AMITE — The Tangipahoa Parish School board on Wednesday rejected an application for a charter school in the parish, its third such rejection in a week.
The application for Hammond-based Tangi Academy, which would have been run by the Tangipahoa Charter School Association, failed on a 6-3 vote.
The board on Dec. 4 also rejected two other charter applications. The board began discussing Tangi Academy at that same meeting, but board member Brett Duncan asked his colleagues to push the discussion back to Wednesday.
Tangi Academy, a planned kindergarten through eighth-grade school, would have used space at the African-American Heritage Museum in Hammond.

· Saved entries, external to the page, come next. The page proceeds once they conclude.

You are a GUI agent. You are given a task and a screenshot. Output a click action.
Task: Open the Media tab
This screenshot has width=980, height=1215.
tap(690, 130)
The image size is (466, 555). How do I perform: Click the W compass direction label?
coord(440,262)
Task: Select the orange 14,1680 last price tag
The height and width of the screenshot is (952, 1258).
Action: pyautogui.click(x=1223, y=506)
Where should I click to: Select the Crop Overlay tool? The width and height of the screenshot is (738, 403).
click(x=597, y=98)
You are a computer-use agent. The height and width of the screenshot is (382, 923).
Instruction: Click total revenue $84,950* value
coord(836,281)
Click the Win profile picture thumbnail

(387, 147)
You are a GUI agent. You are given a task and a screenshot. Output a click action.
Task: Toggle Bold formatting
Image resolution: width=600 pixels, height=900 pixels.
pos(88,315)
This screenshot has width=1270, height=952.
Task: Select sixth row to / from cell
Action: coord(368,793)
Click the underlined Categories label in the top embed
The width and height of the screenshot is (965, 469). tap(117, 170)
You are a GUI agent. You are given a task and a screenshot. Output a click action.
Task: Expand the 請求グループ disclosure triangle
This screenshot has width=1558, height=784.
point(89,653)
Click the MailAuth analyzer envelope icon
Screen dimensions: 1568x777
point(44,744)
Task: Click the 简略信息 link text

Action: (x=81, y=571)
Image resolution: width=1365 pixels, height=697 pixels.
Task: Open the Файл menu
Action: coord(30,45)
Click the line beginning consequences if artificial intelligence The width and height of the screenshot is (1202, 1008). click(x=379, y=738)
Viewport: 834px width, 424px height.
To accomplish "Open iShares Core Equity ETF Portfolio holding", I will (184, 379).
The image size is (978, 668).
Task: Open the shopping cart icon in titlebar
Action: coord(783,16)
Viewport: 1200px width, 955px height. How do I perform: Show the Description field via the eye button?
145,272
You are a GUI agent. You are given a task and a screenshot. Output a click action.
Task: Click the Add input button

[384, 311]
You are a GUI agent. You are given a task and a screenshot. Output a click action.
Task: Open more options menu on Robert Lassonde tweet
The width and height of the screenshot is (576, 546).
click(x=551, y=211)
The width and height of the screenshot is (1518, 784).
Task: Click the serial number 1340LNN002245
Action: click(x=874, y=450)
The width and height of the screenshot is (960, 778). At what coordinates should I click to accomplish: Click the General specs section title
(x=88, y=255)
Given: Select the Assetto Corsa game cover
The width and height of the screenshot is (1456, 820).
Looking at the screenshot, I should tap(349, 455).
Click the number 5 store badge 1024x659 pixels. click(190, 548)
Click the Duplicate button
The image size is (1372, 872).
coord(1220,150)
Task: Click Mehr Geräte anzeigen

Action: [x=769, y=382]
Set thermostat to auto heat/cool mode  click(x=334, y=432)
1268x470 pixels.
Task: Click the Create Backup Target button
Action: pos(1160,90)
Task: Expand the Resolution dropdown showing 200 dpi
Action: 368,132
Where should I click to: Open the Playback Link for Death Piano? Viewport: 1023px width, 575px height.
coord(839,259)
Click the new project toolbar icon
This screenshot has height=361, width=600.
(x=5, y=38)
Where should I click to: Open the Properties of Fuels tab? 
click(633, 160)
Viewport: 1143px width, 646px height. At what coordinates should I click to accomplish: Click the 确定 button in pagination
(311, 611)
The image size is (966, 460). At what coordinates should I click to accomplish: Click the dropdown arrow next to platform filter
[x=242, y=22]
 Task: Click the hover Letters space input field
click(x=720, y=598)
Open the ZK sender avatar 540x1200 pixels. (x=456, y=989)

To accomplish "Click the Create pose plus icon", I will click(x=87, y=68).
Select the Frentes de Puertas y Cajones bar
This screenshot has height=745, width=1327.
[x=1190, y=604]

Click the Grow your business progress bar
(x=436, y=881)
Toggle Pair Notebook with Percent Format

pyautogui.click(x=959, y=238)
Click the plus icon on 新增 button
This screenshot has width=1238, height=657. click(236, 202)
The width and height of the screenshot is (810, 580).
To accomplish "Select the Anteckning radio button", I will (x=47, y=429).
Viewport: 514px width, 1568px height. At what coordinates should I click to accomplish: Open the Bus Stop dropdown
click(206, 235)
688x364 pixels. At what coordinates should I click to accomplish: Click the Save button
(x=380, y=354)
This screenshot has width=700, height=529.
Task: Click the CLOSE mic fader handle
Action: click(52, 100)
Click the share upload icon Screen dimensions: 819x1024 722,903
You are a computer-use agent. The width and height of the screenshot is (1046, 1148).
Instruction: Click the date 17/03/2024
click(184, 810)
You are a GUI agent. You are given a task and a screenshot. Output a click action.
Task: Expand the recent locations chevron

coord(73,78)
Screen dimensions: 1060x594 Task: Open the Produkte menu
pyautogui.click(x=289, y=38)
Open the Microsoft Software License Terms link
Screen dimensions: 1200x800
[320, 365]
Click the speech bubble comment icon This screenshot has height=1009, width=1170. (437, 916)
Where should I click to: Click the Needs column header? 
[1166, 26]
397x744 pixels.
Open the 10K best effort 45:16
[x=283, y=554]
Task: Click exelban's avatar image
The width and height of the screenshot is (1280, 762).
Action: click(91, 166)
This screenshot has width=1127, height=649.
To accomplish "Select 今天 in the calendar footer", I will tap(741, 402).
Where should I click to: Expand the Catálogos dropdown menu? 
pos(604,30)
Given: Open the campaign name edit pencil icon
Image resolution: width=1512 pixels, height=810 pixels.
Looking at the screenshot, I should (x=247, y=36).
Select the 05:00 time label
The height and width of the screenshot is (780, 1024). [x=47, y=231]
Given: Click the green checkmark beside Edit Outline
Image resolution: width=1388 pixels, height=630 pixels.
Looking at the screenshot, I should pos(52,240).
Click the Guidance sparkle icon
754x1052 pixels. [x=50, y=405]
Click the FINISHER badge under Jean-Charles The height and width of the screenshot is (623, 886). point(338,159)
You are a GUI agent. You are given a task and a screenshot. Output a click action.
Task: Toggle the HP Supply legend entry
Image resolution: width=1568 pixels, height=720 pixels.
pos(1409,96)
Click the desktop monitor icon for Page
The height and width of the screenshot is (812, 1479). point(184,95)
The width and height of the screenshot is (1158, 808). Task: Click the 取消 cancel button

The Tangipahoa Charter School Association tried to start a charter school called Leadership Academy in the same space a few years ago.
The parish School Board in November 2010 rejected the association’s application for a parish charter, but the state Board of Elementary and Secondary Education granted the association conditional approval for a state charter in January 2012.
However, the association did not meet all of its requirements to run the school and lost its charter, said Barry Landry, a state Department of Education spokesman.
The association then re-grouped and formed the Tangi Academy effort.
Kim Williams, a third-party charter application evaluator for the parish, recommended to board members last week that they deny the Tangi Academy application because of issues with the school’s administrative structure and funding.
BOARD JOINS SUIT: The Tangipahoa School Board also voted unanimously to join a class action lawsuit alleging that local school districts are owed millions of dollars because the state’s school funding formula was flawed for three years.
The suit was filed in July on behalf of the St. John the Baptist Parish School Board and the Louisiana Association of Educators, along with its local affiliates.
Other school boards in the state have voted to join the lawsuit.
The lawsuit stems from a Louisiana Supreme Court ruling earlier this year that nullified the state’s funding method for its expanded voucher program.
In that ruling, the Supreme Court also threw out Louisiana’s 2012-13 school funding plan, called the Minimum Foundation Program, saying it had been approved illegally. The court said the plan was not filed with the Legislature in a timely fashion, among other problems.
The court said those issues dated back to 2010.
The suit also alleges the Legislature should have increased the funding by 2.75 percent a year because of a mechanism that requires automatic funding increases.